Parser - Defines how an item should encode/decode the associated data.
Reader - Defines how an item should access data stored elsewhere.

Dataset

Dataset is the highest-level container and manages the following information:

How many samples it contains
In which order

It provides methods to access individual samples or slices of datasets, as in Python slice.

Note

A Dataset is an immutable Python Sequence, supporting all its methods.

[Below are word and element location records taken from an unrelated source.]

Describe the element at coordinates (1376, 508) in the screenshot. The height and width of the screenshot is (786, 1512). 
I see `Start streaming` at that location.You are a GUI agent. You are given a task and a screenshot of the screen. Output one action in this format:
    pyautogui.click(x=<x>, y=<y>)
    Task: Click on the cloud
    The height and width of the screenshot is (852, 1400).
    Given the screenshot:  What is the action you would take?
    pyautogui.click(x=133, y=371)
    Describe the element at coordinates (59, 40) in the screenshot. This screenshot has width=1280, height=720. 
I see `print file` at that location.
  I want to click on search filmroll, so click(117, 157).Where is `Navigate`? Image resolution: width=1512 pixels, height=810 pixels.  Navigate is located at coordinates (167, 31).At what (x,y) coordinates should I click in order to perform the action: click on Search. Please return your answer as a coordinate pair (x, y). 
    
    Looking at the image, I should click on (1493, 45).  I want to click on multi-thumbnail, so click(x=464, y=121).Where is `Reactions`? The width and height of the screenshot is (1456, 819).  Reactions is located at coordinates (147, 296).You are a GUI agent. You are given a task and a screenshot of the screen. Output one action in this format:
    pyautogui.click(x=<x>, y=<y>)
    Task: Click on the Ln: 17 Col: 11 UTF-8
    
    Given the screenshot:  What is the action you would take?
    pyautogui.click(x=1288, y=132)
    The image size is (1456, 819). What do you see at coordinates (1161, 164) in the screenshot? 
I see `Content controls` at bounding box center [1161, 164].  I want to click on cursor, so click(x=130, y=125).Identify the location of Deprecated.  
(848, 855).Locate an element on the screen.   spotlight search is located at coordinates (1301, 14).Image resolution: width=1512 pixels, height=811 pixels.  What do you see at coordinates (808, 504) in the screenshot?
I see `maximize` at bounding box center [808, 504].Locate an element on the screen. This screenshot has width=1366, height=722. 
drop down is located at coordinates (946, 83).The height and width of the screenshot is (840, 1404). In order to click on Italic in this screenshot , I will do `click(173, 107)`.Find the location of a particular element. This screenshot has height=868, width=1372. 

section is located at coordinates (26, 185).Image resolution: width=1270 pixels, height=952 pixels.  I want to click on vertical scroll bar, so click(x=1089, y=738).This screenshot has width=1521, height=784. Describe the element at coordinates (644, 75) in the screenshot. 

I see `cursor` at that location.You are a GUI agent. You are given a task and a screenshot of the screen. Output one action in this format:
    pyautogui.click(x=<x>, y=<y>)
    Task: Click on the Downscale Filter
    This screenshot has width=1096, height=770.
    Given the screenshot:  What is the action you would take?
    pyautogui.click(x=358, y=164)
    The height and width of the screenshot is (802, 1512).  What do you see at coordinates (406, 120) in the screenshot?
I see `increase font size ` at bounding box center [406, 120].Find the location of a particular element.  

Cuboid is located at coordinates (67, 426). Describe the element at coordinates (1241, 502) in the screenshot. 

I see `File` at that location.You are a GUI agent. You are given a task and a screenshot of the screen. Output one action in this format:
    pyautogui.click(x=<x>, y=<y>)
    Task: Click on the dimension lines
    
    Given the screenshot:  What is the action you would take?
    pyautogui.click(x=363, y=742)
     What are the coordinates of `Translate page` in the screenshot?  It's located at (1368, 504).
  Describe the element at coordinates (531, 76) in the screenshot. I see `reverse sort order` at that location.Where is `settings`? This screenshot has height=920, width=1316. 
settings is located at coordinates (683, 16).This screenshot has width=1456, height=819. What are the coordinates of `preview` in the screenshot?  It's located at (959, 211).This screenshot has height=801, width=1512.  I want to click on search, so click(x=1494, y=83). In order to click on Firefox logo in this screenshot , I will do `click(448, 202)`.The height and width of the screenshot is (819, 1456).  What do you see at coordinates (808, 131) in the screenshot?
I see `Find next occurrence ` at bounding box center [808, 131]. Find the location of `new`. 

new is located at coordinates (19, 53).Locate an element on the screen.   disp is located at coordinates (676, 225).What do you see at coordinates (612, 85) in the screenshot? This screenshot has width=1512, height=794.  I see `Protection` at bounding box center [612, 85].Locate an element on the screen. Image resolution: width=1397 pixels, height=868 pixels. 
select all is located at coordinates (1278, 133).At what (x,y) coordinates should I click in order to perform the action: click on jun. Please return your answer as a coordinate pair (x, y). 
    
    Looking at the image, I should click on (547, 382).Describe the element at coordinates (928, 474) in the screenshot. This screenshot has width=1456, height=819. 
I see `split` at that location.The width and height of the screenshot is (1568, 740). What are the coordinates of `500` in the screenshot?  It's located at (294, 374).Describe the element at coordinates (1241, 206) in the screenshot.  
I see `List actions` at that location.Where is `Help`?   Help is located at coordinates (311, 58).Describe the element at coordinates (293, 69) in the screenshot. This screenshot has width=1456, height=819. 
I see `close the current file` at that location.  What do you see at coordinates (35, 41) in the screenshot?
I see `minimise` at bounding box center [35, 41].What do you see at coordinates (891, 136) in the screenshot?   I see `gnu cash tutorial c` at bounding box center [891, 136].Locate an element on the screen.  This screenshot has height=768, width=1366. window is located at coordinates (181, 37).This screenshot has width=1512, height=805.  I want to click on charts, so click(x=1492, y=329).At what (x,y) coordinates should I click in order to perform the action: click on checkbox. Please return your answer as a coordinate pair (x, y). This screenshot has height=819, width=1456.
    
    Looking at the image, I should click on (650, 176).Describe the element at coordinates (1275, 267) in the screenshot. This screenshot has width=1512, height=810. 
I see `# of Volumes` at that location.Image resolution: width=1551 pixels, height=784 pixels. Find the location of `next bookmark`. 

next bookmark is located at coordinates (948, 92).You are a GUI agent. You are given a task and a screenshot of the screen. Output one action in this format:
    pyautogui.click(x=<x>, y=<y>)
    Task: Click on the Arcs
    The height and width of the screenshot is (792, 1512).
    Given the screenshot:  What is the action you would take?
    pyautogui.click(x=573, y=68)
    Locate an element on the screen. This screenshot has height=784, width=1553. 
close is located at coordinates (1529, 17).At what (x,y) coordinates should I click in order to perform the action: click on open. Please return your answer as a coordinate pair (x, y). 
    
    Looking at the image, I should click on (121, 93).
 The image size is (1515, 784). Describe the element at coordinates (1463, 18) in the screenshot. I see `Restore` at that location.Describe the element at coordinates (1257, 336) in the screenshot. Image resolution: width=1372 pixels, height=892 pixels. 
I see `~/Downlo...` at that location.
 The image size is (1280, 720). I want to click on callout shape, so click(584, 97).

All Dataset objects are Generics, meaning that they can be hinted with information about the type of samples they contain. This is especially useful if you are using a static type checker.

Example

Example usage of a Dataset object:

# Given a Dataset of MySample's 
dataset: Dataset[MySample]

# Supports len
number_of_samples = len(dataset)

# Supports indexing
sample_0 = dataset[0]    # The type checker infers the type: MySample
sample_51 = dataset[51]  # The type checker infers the type: MySample

# Suppors slicing
sub_dataset = dataset[10:20] # The type checker infers the type: Dataset[MySample]

# Supports iteration
for sample in dataset:
    ...

By default Pipewine provides two implementations of the Dataset interface:

ListDataset
LazyDataset

ListDataset

A ListDataset is basically a wrapper around a Python list, such that, whenever indexed, the result is immediately available.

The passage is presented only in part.